Carlos F. Heredero.
Corren tiempos de incertidumbre. Son tiempos de crisis, qué duda cabe, también de retroceso y de rapiña feroz en muchos aspectos, pero a la vez tiempos propicios para la reinvención, para el cuestionamiento de todo lo establecido, para la búsqueda de alternativas y de caminos nuevos, para repensar las relaciones entre las imágenes y sus destinatarios, para poner patas arriba las formas tradicionales de los relatos…

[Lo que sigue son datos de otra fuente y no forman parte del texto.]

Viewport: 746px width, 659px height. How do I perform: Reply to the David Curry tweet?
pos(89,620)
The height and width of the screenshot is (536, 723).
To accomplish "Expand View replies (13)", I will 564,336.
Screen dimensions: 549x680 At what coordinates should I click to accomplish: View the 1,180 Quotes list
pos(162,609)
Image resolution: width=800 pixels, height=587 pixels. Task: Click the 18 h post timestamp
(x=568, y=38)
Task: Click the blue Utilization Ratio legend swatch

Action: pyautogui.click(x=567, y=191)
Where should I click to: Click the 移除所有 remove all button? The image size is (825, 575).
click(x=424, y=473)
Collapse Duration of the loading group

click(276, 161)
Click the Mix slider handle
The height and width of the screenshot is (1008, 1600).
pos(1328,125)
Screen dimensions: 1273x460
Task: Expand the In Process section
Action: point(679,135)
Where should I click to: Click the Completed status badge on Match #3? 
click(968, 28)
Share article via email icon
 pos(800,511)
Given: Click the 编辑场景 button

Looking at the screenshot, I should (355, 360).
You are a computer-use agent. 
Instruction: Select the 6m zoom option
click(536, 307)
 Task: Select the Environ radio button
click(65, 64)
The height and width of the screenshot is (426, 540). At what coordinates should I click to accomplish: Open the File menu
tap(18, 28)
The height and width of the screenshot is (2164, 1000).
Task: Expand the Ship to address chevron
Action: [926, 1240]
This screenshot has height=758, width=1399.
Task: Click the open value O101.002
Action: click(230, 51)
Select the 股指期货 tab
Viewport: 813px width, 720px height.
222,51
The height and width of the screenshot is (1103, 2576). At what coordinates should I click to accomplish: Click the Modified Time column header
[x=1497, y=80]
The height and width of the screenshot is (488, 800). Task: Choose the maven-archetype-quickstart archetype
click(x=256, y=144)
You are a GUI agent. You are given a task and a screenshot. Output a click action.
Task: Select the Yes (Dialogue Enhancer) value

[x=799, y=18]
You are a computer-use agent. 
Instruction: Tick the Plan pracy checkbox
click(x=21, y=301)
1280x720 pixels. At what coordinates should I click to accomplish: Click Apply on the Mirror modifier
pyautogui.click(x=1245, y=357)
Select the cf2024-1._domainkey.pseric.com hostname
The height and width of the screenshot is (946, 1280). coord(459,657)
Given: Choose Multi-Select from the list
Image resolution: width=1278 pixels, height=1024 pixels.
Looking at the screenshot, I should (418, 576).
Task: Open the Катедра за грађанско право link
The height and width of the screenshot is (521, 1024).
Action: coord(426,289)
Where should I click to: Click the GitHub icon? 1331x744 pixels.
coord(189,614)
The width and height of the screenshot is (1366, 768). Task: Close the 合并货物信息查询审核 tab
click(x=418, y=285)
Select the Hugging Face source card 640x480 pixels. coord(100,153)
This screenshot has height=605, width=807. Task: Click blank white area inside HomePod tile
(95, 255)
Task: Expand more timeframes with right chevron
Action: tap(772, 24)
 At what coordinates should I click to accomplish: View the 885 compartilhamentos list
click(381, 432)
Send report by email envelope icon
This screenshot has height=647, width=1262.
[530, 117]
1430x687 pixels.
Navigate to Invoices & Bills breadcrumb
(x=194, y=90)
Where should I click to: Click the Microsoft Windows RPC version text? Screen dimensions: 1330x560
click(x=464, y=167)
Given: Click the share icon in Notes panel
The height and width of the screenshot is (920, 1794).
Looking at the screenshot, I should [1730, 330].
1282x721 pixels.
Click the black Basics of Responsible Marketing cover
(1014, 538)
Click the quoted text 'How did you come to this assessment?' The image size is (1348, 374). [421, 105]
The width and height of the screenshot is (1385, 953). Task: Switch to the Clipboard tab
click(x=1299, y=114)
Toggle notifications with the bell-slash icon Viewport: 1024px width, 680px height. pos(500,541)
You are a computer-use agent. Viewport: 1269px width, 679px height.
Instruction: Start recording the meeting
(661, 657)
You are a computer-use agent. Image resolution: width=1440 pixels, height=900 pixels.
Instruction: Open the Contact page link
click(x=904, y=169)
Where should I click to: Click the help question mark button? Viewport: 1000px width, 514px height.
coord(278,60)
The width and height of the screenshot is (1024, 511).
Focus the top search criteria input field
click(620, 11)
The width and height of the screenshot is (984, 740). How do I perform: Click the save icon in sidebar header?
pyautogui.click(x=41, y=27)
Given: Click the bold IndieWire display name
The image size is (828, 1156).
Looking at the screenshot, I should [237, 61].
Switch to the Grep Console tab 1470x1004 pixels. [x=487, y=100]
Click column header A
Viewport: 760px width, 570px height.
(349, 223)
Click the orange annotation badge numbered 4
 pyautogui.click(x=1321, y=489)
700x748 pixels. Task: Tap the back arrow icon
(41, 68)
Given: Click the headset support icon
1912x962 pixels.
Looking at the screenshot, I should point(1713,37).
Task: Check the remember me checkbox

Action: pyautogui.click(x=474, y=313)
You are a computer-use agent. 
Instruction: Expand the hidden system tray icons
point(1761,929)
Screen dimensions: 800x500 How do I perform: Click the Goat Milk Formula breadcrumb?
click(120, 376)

No debería resultar demasiado extraño, en consecuencia, que sea precisamente ahora cuando surjan películas –por lo demás, tan diferentes y aparentemente lejanas entre sí– como Holy Motors (Leos Carax), En la casa (François Ozon), César debe morir (Paolo y Vittorio Taviani) o El muerto y ser feliz (Javier Rebollo), todas ellas coincidentes –por los avatares caprichosos de la distribución y de los festivales– en las páginas de este número de Caimán Cuadernos de Cine. Cuatro obras anticanónicas que convergen, precisamente, en su deseo de buscar un lugar propio dentro del universo fílmico, una originalidad que tiene vocación de conjugarse con las múltiples influencias de las que todas ellas se muestran deudoras, ya sean éstas los fantasmas del cine amado (Carax), la gran literatura (Ozon), los clásicos del teatro (Hnos. Taviani) o la leyenda mítica de los perdedores (Rebollo).
Pero hay algo más que comparten estas cuatro películas, y ese algo no es otra cosa que el impulso vivificador y, a la postre, transgresor del deseo. El deseo como fuerza motora de todo relato, como conductor de toda ficción capaz de transformar la realidad para llegar a descubrir, mediante su estilización, la trastienda que ocultan las apariencias, como energía que mueve toda narración capaz de disolver las certezas y de generar interrogantes. Deseo de que la ficción se regenere a sí misma, en un bucle sin fin, hasta desvelar su propia y desafiante autonomía (Holy Motors), deseo de saber y de placer –incluso culpable– que late bajo la fascinación hipnotizadora de la narración literaria (En la casa), deseo de introducir la materia misma de la realidad en la materia propia del relato dramático (César debe morir), deseo de disociar la imagen y la voz over para provocar un contraste entre ambos capaz de cuestionar, al mismo tiempo, la puesta en escena y el relato del cineasta (El muerto y ser feliz). Deseos que crean relatos y que los cuestionan, que los impulsan y los disuelven a la vez.
Un deseo de ficción movido por todo aquello que las normas, las convenciones, el establishment, las reglas y las academias rechazan o condenan a la marginalidad. Un deseo que abraza la excepción, el misterio, los desechos, los interrogantes, los fragmentos y las dudas para enfrentarse a un mundo ya inevitablemente fracturado, a un equilibro cada vez más precario de valores y de certezas, por cuyas rendijas –cada vez más numerosas y más grandes– emerge, imparable, el impulso de una ficción desestabilizadora. Deseo de seguir narrando, pero ahora para abrir espacios en lugar de cerrarlos, para plantear preguntas y generar inquietud en lugar de ofrecer respuestas, para reivindicar el juego y la libertad frente a la rutina acomodaticia y frente a la penosa seriedad de la realidad que se nos impone todos los días.